══ DATA FOR ANALYSIS

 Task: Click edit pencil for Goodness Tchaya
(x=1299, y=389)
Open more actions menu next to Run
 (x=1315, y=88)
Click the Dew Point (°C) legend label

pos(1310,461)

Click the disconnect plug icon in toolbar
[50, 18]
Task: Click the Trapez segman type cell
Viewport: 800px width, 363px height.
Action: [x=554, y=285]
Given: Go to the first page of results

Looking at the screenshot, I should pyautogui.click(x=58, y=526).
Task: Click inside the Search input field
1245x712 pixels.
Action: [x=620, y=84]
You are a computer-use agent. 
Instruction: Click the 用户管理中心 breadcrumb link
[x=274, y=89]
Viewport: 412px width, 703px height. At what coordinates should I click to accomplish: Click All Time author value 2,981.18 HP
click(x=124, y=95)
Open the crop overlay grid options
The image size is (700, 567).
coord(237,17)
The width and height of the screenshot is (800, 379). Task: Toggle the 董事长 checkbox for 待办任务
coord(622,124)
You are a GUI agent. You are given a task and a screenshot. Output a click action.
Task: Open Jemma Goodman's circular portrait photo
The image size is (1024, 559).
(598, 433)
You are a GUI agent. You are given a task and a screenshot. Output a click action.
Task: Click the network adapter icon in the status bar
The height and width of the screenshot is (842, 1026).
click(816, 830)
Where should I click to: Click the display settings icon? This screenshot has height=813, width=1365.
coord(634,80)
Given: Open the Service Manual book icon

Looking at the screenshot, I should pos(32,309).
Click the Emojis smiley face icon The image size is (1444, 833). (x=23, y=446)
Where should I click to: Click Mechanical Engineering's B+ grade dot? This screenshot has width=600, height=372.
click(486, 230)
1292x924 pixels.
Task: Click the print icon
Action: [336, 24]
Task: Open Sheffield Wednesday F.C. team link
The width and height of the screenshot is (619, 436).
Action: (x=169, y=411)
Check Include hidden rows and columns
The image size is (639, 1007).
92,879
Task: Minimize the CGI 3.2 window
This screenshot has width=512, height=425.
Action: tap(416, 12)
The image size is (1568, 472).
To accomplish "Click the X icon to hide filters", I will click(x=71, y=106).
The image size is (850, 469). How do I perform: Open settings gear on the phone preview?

════

### ASSIGNMENT
After finding the line that contains "This screenshot has width=512, height=425." in the records above, copy that line and each one after it exactly, through the final line.

### EXPECTED OUTPUT
This screenshot has width=512, height=425.
Action: tap(416, 12)
The image size is (1568, 472).
To accomplish "Click the X icon to hide filters", I will click(x=71, y=106).
The image size is (850, 469). How do I perform: Open settings gear on the phone preview?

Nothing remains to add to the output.